I would say that type of oil-filled coil always needs a ballast resistor. I have a somewhat similar (older design) Crane XR700 on 2 of my cars. The manual says to keep the ballast. What it doesn't detail is if the ballast is required to protect the factory coil or the module itself.
On my slant, I installed a Mopar electronic distributor and a GM 8-pin HEI module and GM "external coil". That setup does not need a ballast resistor. See posts by several people.
Since your module is a fairly new design, I expect it can run without a ballast, if you use the right coil. Best might be to install a better E-core type coil - Mopar Magnum, GM "external", or a new after-market. For later, search "ready to run distributor" on ebay and the link to their $20 coil (stevewhiteperformance and others). Too bad they don't make that distributor for the slant or BB engines yet. When they do, you might replace your points distributor since I expect that doesn't give the most repeatable trigger signal. You could also add a Crane XR700 optical trigger to your distributor (sometimes cheap on ebay).

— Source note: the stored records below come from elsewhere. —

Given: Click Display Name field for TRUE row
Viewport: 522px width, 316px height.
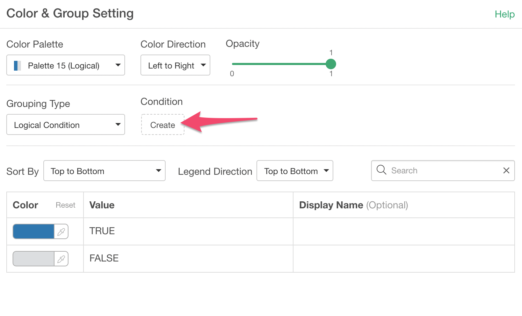Looking at the screenshot, I should (404, 231).
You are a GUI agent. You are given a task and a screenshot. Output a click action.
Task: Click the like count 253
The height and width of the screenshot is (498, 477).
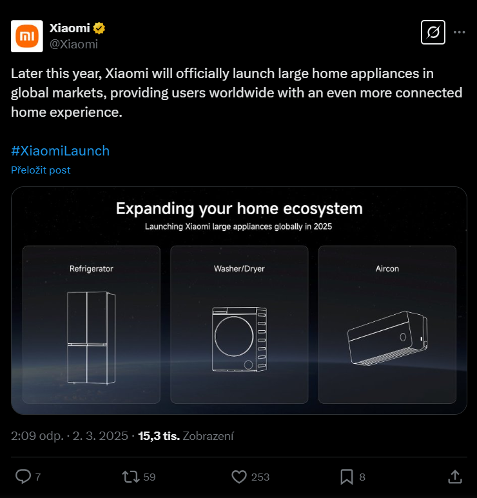260,477
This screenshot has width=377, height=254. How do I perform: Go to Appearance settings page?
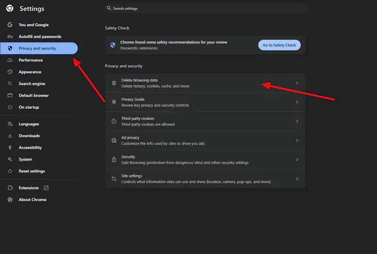[x=30, y=72]
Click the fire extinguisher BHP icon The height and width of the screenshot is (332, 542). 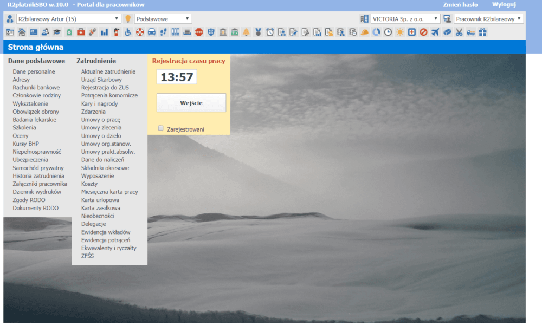(116, 32)
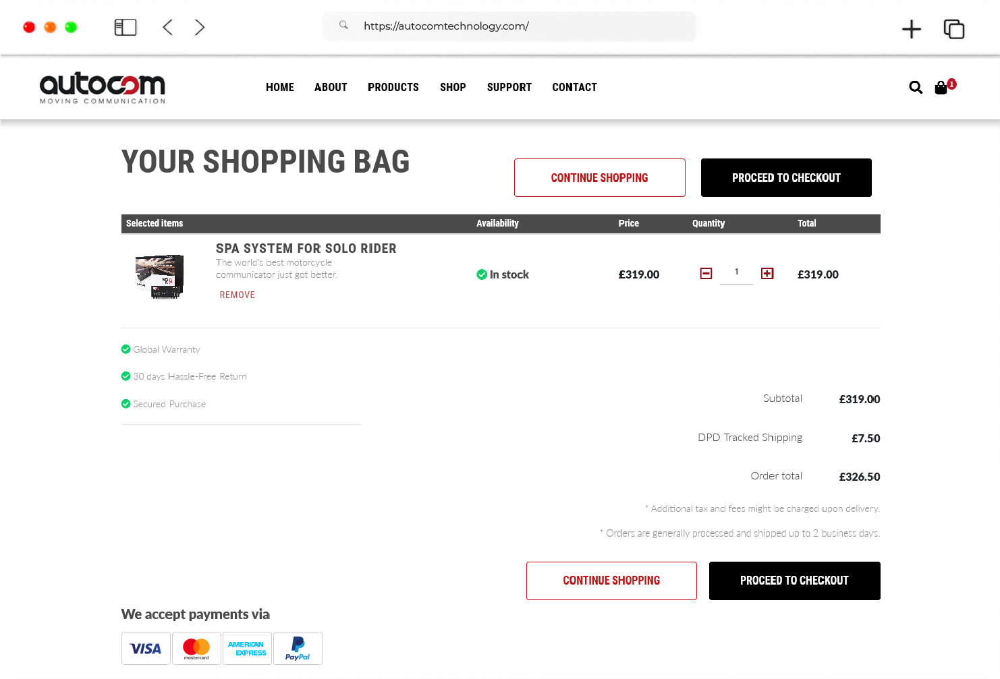Screen dimensions: 1000x679
Task: Remove SPA System from the bag
Action: tap(238, 295)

Not sure why your ignition wasn't missing when the coil got hot. I had to bypass my ignition switch to drive my 64 Valiant slant home. I first just jumpered +12 V to the coil, but after 5 min it started missing above 40 mph and I found the coil was very hot. Wired in the ballast and it ran home fine.
Your Jaycar box looks like fun. I wonder if you can input a manifold pressure signal. Maybe all you need is to have it add to the advance in your factory distributor, with back-off for knock. I put a GM knock sensor in my slant. It mounts in the block drain, using a 3/8" NPT to 1/4" NPT bushing. In the U.S., we can get those parts off junkyard trucks real cheap.